En 1816, l'ouvrage où Fétis avait exposé cette théorie nouvelle et complète de l'harmonie fut achevé, et l'auteur l'envoya à l'Institut de France, pour qu'il en fût fait un rapport; une correspondance assez active eut lieu à ce sujet entre le ministre de l'intérieur, le secrétaire de l'Académie des beaux-arts et Fétis, et le résultat de toute cette négociation fut que l'Académie, effrayée par tant de nouveautés, et ne voulant pas se compromettre en les approuvant ou en les rejetant, décida qu'au public seul appartenait de prononcer avec le temps sur leur mérite. Fétis accepta cette décision, et, en 1819, il fit commencer l'impression de son livre par H. Eberhardt. Déjà cinq feuilles étaient imprimées; mais à cette même époque, Catel, dont l'amitié parfaite pour Fétis ne s'est jamais démentie, lui rendait les services les plus importants, et lui faisait obtenir des poèmes pour l'Opéra et pour l'Opéra-Comique; la reconnaissance imposait à Fétis l'obligation de ne point affliger ce digne artiste, par une discussion de principes relative à l'un de ses travaux auxquels il mettait le plus de prix; il arrêta donc l'impression de son livre, resté inédit jusqu'en 1844, et dont cinq feuilles seulement ont été tirées.

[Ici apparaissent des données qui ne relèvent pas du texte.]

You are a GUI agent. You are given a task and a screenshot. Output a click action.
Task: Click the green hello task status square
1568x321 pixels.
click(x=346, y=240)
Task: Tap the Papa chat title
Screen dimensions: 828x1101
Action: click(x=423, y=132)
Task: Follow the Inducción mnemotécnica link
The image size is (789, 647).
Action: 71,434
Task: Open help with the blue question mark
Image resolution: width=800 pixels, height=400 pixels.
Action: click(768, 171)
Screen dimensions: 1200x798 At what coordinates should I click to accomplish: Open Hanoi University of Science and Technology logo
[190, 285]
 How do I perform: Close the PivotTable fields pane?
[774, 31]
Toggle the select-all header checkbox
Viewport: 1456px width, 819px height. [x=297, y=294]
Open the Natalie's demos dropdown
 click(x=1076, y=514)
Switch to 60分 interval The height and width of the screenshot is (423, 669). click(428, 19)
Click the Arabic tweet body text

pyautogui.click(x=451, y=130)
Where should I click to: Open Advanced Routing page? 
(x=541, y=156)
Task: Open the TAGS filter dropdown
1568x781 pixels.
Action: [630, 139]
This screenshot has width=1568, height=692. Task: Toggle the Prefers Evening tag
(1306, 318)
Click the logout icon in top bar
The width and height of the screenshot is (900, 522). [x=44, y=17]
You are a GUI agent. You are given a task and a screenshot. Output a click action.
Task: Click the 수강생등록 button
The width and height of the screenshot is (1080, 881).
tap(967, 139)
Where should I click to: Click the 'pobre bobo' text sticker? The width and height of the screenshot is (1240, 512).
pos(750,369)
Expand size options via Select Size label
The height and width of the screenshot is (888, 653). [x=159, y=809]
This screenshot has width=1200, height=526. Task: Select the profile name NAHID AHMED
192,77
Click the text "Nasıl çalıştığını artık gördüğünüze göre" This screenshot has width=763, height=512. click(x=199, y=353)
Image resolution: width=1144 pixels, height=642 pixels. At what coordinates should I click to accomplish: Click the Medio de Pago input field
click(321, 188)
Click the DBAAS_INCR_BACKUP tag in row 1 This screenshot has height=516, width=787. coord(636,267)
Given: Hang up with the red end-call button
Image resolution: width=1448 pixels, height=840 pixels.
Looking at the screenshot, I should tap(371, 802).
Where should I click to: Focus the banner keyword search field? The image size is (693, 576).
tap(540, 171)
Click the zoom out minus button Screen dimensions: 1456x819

Cependant, sollicité en 1823, par un éditeur de musique, pour qu'il donnât une Méthode élémentaire d'harmonie et d'accompagnement, demandée de toutes parts, il satisfit à cette demande, mais d'une manière succincte, sous la forme dogmatique, et sans aucune discussion de théorie. L'ouvrage a été publié au mois de mars 1824; la simplicité et l'évidence de ses principes ont fait son succès; des milliers d'exemplaires en ont été vendus, et c'est à peu près le seul ouvrage par lequel les maîtres enseignent maintenant l'harmonie en France et en Belgique. Il en fut fait une traduction italienne, publiée à Naples, et une anglaise, par Bishop, à Londres.

Pendant son séjour à Douai, Fétis avait repris ses travaux relatifs à la Biographie des musiciens dont il publie aujourd'hui la seconde édition, et qui étaient commencées en 1806, ainsi que le prouve une note d'un discours prononcé le 8 octobre 1807 par Van Hulthem, dans une réunion d'artistes, et imprimé dans la même année chez Pierre Didot . Dans le même temps il écrivit aussi, sur la demande de l'autorité, un Requiem qui fut exécuté en expiation de la mort de Louis XVI, le 20 avril 1814, un sextuor pour piano à quatre mains, deux violons, alto et basse (œuvre 5e, Paris, Michel Ozy), dont la deuxième édition a été publiée chez Brandus, à Paris, en 1858, et beaucoup de morceaux de chant à trois et à quatre voix, pour l'école de Douai, outre une grande quantité de morceaux d'orgue. Tout cela fut fait dans l'espace de quatre ans et demi, nonobstant dix heures employées chaque jour aux fonctions d'organiste, à l'école de chant de la ville, et en leçons particulières; pour suffire à tant de travaux, Fétis avait pris, en arrivant à Douai, l'habitude d'y consacrer seize ou dix-huit heures chaque jour; depuis lors sa vie s'est écoulée dans la même activité, sans autre interruption que ses voyages.